I just traded a Glock 32 plus $50 for a New Ruger P90 was just wondering what your experience with this handgun and any reviews on this weapon? 

I did not have time to study the P90 before the trade I was not realy looking at getting it I went to the range and shot the G32 and the slide came back and cut the web of my hand as my hand rides up high on the dove tail as I have to shoot with middle finger cause my index finger is missing the tip of it and cant reach trigger without moving my hand around the grip and then my nuckle on my thumb rubs the dovetail and throws my groups off. I picked the P90 cause I wanted a 45acp back after getting rid of my Colt Double Eagle years agao and have never been happy with any cal. since. I went with the Ruger cause I trusted the name and it seemed to be well made and better than any other in my price range, But when I went to gun show this weekend I noticed there was no Semi Rugers there only revolvers. I was asking about the Rugers and several of them said Ruger was not what it used to be any longer. I have not shot the weapon and have a chance to sell it for $425.00 to a friend and wanted to know should I sell it and put it towards another pistol or will this give me years of service and range shooting fun? 

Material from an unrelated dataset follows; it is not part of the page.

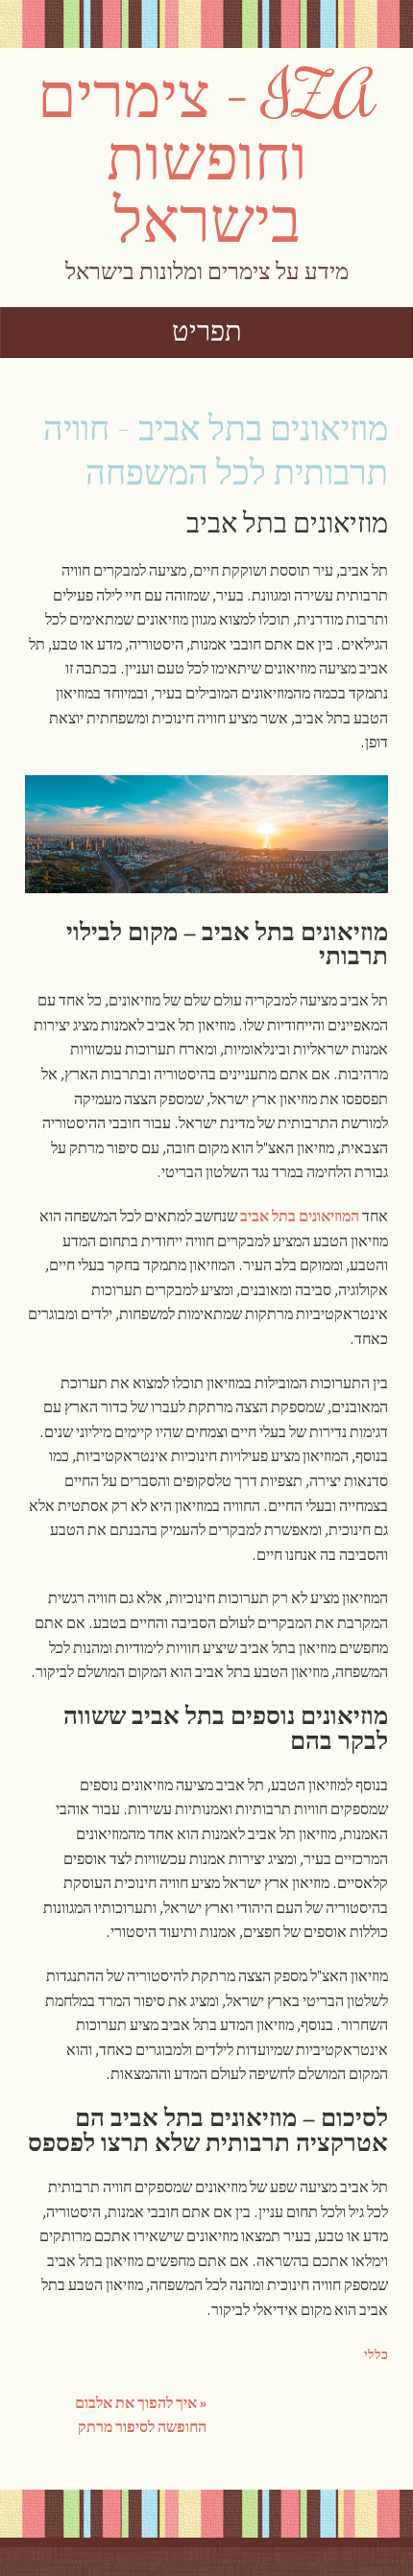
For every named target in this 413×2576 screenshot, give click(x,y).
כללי (376, 2355)
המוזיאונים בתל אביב (299, 1216)
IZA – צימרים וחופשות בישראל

I will not be using this for CCW, the P90 will only be a range shooting toy but certainly would use to protect myself or family.


----------



## algore is a fatwoman (Jan 12, 2010)

Did you alter your grip on the glock before you decided to sell it? if not....D'OH!!!


----------



## Jammer (Jan 17, 2010)

I tried several tings from houge to left hand shooting to working on different holds and even gripping with right hand a trigger pull with left index finger but I still could not get a comfort level with it.


----------



## P97 (May 8, 2006)

Ruger P90's are great guns. Too large and heavy for some people but I've carried one daily for about 5 years. They are dependable and accurate. Everyone is different, but I wouldn't trade mine for anything else if I had to carry it to possibly save my life.


----------